O consultor do negócio
Rogério Ferrari lembra que sempre fechou o seguro por intermédio do corretor, profissional que, segundo ele, “é o representante da seguradora, pois tem ligação direta com ela”. As corretoras, de fato, estão próximas das companhias, mas poucas são especializadas em seguro de transporte. A Insert Seguros, por exemplo, é uma delas. O CEO da empresa, Roberto Schimith, afirma que a especialização é fundamental para traduzir a “sopa de letrinhas” dessa carteira.
As principais diferenças apontadas por Schimith são a capacidade que o corretor deve ter ao entender o tipo da mercadoria transportada, as particularidades das regiões e o conhecimento sobre o caminhão e o caminhoneiro. “Os valores transportados por caminhões são muito elevados. O corretor faz essa intermediação, deixando o risco bem dimensionado, tendo responsabilidades no gerenciamento de risco e no preenchimento do perfil do segurado”, avalia.

O executivo ressalta que é incomum encontrar corretoras tão segmentadas, mas ele lembra que a Insert Seguros nasceu com esse propósito e se estabilizou no mercado mantendo a premissa. “Hoje atendemos 712 transportadoras a nível nacional”.
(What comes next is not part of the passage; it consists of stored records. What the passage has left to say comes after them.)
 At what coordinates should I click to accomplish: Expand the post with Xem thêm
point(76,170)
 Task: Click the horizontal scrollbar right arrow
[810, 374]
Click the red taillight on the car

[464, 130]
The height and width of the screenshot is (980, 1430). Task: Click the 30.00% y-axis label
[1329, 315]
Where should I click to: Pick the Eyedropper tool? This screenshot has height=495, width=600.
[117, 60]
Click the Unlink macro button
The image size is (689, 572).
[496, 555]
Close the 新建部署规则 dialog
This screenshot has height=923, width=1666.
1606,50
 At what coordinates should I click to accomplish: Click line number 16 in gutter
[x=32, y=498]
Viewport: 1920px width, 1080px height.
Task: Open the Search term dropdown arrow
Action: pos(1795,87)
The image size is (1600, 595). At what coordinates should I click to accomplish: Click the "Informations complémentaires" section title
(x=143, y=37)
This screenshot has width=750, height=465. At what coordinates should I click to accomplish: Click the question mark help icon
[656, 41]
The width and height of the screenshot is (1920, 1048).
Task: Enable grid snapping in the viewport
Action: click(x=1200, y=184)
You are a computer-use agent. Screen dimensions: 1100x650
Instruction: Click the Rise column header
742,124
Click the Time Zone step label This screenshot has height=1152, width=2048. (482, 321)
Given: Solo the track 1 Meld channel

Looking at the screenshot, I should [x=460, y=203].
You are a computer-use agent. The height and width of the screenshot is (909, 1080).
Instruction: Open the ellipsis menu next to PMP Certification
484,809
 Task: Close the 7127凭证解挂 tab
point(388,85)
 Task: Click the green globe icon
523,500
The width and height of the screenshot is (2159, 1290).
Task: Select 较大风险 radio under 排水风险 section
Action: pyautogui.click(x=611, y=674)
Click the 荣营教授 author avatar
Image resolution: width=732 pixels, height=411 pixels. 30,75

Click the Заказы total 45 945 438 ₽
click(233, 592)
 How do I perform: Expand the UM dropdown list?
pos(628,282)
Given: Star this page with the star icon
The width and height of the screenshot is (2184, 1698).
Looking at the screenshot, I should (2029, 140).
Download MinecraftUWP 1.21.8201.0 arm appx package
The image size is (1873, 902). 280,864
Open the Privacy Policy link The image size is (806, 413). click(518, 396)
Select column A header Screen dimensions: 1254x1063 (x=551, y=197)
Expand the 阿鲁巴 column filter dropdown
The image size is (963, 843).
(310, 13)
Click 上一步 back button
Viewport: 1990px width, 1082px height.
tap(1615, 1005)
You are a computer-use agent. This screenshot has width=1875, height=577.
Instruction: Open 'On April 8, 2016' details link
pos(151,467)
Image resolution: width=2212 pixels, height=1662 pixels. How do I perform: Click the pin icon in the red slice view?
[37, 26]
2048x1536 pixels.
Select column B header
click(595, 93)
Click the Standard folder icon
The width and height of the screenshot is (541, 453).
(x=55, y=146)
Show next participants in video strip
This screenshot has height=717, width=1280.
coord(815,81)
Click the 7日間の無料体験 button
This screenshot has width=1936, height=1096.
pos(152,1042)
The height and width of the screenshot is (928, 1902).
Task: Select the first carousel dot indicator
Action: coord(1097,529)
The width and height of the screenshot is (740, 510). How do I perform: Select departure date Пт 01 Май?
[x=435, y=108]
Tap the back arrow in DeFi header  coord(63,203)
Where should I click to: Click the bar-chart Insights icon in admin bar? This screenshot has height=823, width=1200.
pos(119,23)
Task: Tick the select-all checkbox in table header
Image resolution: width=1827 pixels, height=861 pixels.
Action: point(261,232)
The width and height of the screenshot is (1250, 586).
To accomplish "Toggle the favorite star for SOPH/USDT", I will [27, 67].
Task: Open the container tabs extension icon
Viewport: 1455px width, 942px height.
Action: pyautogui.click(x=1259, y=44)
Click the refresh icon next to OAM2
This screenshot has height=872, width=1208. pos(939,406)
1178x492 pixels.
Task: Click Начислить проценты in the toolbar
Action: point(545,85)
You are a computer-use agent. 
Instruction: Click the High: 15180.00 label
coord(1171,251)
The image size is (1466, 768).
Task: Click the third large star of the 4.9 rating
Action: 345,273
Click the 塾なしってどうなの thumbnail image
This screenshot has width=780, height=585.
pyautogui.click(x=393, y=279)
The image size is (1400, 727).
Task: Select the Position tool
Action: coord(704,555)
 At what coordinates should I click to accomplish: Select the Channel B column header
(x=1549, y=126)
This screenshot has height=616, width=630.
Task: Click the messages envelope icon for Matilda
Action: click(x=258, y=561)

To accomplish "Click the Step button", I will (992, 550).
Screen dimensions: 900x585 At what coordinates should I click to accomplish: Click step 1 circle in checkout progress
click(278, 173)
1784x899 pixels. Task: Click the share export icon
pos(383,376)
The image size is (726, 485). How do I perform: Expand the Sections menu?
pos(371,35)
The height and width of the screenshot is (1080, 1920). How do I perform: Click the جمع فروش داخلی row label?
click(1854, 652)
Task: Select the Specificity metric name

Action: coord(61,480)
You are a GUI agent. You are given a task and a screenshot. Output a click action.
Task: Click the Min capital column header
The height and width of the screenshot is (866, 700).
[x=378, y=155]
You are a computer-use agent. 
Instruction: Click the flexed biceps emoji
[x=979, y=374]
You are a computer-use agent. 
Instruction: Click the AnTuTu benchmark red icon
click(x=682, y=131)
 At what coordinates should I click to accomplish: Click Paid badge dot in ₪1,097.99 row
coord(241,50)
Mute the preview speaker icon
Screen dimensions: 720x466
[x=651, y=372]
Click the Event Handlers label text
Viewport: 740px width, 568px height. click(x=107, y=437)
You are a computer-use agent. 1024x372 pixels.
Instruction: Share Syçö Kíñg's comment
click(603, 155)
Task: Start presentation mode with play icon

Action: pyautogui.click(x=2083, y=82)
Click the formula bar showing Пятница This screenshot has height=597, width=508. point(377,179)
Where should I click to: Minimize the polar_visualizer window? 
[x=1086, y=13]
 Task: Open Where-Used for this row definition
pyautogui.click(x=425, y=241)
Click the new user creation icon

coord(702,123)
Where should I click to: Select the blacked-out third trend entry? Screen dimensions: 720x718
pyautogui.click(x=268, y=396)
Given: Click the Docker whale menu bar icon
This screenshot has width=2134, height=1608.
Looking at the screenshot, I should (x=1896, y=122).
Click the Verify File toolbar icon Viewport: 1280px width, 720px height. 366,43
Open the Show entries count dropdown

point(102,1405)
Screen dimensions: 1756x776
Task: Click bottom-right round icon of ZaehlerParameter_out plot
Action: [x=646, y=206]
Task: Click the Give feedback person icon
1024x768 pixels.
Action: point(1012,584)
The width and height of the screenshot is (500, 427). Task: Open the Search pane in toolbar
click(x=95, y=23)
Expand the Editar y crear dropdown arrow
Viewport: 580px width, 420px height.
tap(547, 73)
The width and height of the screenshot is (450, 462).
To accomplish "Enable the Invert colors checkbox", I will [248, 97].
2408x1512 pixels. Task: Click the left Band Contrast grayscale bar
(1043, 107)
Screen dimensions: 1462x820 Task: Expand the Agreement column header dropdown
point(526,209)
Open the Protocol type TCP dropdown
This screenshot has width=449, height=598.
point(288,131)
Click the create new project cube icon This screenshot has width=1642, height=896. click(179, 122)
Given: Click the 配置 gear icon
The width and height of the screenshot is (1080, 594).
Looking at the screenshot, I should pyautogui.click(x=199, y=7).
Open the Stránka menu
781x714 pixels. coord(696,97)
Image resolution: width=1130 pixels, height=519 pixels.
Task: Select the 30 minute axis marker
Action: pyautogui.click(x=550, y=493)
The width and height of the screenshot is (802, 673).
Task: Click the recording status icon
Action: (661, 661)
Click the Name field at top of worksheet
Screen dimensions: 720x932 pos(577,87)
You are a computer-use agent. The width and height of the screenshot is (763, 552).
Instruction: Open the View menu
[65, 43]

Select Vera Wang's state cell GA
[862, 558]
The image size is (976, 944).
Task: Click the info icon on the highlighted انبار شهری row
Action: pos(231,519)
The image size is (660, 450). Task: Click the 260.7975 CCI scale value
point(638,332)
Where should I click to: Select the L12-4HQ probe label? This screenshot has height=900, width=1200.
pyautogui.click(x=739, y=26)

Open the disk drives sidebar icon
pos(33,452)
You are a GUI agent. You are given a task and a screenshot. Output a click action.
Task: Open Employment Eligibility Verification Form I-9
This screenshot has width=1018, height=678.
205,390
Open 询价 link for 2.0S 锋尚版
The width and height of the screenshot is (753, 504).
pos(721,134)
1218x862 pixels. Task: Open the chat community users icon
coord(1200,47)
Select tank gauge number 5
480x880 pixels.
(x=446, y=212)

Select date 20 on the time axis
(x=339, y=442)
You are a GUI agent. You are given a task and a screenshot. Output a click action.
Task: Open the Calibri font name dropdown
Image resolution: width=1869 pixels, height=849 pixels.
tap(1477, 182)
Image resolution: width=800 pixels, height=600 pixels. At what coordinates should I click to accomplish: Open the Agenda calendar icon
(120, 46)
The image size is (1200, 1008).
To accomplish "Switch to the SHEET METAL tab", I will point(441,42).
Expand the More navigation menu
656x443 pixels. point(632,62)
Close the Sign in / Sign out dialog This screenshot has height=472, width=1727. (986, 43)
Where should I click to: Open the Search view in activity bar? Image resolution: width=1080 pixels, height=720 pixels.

Corroborando com a análise do fundador da TansFerrari, Schimith destaca que a mudança da Lei está sendo bem recebida pelos transportadores, que superam uma situação de insegurança jurídica e passam a ser um contratante, com a autonomia de ajustar a apólice de acordo com suas necessidades. “É um ganho para as transportadoras, pois a prerrogativa da contratação agora é do transportador. A gestão, de fato, fica na mão dele, que de coadjuvante passa a ser protagonista nas tomadas de decisão”, conclui.